I’ve seen a lot of things from the saddle of a bike, but never a dead beaver. We smelled it before we saw it. With its head tucked out of sight, only the flat tail indicated we weren’t seeing an oversized groundhog.

I’m looking for the beaver as I revisit that course with Dave. We’ve started from Brookville to take advantage of a steady southwest wind on the latter stages of the ride. But as we turn onto a lonely country road where the beaver lay five days earlier, there is no smell and no carcass. A few pedal strokes up the road, however, comes a surprise.

“Stopping!” I yell to Dave as I pinwheel my bike on the uneven chip-and-seal. I’m not sure what I just saw, but I’m certain it’s worth a momentary break to check out. I’m telling myself it’s a piece of trash, maybe a label someone has peeled off a Gatorade bottle, folded and tossed in the ditch. But, I’m hoping for something else.

My curiosity pays off.

“What is it?” Dave asks as he walks his bike toward the spot where I’ve stopped.

“Money,” I say, holding up my find.

“How much?”

“A twenty-dollar bill.”

“Good deal,” he says just before stooping over to pick up something in the ditch where he’s walking. “Here’s another one!”

I’m not sure what to think of our good fortune. How does someone lose $40 in the middle of nowhere? Is it counterfeit? Drug money? We don’t know. And, for the moment, we don’t care, pedaling off, giddy as schoolgirls.

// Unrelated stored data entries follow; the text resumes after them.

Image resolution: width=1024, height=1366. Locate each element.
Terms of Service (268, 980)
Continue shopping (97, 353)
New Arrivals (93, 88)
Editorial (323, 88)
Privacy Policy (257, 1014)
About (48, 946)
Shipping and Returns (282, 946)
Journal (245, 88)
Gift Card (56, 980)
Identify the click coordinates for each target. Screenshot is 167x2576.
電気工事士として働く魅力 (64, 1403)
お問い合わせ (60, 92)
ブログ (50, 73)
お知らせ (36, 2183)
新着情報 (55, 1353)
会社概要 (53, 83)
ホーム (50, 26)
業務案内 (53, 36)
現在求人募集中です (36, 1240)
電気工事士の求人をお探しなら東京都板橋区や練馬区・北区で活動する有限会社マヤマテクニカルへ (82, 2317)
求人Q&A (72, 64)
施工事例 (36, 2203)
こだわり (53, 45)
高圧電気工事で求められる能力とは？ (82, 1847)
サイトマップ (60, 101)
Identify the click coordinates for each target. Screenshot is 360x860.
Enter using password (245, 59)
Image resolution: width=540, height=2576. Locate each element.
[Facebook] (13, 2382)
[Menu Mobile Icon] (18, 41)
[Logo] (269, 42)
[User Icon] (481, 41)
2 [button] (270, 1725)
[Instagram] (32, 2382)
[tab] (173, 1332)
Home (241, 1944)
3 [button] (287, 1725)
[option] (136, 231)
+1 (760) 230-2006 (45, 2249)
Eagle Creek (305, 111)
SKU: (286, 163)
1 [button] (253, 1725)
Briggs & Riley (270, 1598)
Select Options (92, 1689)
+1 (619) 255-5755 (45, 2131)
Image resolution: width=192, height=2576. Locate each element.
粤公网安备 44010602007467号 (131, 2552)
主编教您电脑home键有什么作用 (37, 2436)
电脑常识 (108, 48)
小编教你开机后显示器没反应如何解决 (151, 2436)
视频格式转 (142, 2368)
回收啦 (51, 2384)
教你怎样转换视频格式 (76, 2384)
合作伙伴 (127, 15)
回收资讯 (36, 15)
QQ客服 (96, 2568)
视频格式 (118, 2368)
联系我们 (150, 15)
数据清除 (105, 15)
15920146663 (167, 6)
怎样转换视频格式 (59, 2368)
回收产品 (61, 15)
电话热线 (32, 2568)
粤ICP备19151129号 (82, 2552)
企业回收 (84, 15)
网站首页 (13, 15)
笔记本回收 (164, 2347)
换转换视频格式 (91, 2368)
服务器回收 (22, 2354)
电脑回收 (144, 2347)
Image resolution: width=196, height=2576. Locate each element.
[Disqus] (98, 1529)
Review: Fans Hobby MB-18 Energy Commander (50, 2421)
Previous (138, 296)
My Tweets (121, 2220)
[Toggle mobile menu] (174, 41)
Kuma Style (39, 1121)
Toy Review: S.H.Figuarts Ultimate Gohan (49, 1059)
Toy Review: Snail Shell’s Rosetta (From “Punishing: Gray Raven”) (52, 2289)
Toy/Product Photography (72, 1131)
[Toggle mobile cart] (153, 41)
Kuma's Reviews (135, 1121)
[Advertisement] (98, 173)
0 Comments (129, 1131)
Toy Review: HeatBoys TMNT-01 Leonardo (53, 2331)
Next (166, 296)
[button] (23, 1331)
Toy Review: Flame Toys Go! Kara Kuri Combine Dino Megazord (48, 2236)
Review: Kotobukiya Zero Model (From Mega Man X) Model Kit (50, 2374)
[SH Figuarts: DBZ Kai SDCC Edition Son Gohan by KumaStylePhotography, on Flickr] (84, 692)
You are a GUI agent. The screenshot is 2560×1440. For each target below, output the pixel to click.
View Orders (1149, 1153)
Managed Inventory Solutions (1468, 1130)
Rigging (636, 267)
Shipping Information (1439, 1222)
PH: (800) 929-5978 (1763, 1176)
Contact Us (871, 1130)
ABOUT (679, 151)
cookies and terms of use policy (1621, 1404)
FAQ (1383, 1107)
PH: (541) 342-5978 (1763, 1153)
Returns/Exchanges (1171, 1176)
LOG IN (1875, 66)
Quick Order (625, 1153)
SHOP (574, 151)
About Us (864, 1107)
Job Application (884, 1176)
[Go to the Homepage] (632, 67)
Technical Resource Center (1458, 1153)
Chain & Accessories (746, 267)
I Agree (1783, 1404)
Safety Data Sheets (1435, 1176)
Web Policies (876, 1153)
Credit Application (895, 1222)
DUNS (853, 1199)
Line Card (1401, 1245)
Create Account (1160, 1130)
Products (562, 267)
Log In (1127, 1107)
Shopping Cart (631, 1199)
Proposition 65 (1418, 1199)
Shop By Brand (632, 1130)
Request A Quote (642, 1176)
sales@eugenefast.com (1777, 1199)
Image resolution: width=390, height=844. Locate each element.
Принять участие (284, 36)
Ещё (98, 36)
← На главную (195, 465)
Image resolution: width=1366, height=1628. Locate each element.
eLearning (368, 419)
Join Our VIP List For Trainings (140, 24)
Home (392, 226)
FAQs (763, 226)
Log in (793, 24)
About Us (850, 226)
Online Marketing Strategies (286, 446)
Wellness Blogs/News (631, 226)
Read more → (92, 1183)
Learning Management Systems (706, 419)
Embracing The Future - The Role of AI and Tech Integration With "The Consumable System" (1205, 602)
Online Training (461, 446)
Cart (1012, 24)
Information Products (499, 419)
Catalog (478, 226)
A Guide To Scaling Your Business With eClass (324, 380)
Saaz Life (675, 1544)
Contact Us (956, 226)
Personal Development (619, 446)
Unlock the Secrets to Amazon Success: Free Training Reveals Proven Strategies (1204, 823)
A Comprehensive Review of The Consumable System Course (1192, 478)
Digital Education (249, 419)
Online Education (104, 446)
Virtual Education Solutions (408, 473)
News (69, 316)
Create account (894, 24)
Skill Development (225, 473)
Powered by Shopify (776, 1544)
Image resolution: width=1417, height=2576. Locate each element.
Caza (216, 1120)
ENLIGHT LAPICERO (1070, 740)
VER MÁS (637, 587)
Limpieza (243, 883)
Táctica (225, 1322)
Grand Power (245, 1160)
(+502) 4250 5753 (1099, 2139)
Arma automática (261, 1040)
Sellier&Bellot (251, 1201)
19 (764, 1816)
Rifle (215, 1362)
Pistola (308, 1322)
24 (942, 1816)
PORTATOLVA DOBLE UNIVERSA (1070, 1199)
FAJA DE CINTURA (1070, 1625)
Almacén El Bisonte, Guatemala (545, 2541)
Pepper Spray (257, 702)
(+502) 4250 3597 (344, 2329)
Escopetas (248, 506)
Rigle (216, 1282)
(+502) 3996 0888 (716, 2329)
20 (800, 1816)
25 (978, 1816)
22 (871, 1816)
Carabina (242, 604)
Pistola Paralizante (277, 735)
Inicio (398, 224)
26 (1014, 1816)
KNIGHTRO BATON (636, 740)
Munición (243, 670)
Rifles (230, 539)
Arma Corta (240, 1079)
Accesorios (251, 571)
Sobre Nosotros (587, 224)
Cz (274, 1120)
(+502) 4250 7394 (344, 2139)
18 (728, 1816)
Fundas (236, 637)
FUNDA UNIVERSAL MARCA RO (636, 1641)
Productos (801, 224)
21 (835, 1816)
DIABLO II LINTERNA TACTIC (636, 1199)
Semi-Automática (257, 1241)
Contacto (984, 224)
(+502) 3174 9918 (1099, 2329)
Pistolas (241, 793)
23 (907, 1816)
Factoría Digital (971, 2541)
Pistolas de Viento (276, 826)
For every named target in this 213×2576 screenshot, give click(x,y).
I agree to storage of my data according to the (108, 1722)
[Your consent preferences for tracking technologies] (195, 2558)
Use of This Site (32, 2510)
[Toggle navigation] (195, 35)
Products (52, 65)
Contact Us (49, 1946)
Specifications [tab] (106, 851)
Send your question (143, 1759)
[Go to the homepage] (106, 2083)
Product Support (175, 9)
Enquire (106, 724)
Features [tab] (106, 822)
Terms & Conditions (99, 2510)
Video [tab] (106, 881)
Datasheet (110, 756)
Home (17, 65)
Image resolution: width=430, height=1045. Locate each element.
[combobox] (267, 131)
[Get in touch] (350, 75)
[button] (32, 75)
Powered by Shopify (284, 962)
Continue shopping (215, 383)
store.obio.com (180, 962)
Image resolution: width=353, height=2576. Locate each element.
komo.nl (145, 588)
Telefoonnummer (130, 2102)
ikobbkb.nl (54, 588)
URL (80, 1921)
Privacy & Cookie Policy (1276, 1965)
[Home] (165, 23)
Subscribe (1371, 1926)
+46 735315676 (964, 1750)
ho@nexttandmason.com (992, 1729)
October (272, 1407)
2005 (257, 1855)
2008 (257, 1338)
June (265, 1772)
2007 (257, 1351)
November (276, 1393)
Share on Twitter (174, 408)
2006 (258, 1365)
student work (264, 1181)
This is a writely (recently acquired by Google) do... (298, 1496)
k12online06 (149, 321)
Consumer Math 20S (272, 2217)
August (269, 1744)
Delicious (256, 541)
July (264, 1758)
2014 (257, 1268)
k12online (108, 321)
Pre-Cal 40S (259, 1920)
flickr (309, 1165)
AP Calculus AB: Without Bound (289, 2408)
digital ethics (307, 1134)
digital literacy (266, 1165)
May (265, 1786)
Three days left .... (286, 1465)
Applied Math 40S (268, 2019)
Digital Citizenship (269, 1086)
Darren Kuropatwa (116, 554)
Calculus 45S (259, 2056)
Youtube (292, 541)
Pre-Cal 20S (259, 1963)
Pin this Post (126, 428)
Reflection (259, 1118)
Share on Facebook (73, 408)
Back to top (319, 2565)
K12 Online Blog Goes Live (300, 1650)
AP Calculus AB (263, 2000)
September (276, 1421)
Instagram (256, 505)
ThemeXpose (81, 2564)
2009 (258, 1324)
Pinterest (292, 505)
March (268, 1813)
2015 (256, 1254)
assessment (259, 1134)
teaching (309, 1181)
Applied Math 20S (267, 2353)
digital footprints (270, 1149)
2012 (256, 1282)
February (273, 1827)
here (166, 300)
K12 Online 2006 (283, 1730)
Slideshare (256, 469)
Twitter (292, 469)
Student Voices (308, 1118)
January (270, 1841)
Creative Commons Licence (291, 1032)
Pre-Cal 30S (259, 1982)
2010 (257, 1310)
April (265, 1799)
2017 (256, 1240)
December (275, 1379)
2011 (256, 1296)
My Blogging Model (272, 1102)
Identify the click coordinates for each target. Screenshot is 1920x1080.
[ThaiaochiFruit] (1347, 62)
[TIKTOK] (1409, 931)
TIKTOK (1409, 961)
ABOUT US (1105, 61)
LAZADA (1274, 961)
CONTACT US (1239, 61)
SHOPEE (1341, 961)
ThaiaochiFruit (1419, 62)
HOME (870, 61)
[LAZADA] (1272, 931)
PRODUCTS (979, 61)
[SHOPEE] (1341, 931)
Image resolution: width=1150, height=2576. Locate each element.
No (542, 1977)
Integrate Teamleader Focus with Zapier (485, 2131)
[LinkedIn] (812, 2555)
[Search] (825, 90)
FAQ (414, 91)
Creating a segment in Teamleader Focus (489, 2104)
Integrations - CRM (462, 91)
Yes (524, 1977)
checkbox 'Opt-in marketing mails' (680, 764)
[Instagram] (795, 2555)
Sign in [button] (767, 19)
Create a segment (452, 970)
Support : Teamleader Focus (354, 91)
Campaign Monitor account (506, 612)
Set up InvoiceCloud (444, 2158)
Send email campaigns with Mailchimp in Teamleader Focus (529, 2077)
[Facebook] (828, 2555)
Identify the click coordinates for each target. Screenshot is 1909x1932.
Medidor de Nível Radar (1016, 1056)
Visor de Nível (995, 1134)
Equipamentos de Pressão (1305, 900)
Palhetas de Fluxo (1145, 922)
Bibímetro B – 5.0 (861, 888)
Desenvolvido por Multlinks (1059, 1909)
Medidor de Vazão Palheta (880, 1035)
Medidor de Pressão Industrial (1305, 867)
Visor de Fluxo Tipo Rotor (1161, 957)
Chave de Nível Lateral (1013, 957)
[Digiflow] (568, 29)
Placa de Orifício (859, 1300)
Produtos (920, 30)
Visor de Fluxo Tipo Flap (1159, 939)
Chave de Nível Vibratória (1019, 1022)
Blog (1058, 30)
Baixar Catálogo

41.75 miles — Franklin County

Extracts

ironweed0908As if summer skipped past, a flat rock on a smooth lake, Indiana the place between points of contact.

The forest floor begins to flush its color — June’s dark-green leaves now dress in sickly yellow. Pressed by the humidity. Dusted by the stir of the singletrack beneath my wheels.

As I round a bend above the northeast side of Westwood Lake, late summer holds up a sign. Near the Queen Anne’s lace, with its blood-red flower in the center, and the teasel ringed in a lavender of late-July, ironweed stands tall in full deep purple, a constellation of flower heads forming a disk the size of a dinner plate.

It’s a reminder that while daylight still lingers into early evening, the days are narrowing.

Ironweed signals the subtle change. Most cyclists pass it by without much thought, this plant that takes its name from the toughness of its stem. Gone are the days when extracts from ironweed were used for treating stomach ailments. Today we prefer pharmacies to meadows.

But there is healing here, for those who search. In the slowly fading light. On the thin earthen line drawn around the lake and through the woods. And, in the sunshine where the Queen Anne’s lace and ironweed will soon be joined by the wildflowers of autumn.